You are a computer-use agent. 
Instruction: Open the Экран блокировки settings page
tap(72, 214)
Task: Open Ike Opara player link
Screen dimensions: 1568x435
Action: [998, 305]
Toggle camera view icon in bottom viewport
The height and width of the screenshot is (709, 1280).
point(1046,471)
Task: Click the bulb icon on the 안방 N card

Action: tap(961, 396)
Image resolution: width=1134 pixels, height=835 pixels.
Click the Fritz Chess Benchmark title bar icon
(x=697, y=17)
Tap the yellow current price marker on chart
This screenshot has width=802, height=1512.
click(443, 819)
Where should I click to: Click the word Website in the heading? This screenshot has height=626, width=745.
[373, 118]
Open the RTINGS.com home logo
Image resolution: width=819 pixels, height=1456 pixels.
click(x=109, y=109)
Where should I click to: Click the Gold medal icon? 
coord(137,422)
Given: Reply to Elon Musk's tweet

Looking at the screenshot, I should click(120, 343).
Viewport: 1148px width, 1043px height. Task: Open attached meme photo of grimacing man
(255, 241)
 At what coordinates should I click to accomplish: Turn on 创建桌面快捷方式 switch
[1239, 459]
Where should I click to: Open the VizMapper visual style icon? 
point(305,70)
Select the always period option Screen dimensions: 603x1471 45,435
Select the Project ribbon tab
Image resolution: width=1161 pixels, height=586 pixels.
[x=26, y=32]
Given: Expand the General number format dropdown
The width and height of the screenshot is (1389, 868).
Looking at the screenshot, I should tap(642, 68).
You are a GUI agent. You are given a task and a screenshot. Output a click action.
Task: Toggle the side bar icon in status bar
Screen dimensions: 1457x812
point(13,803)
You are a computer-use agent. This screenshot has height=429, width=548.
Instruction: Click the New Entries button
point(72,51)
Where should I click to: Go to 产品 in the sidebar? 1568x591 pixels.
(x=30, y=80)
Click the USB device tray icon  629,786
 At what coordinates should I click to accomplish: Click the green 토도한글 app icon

--*--

### YOUR INSTRUCTIONS
Every line of the material that holds the word "computer" must be found and copied.

### TASK RESPONSE
You are a computer-use agent. 
You are a computer-use agent. This screenshot has height=429, width=548.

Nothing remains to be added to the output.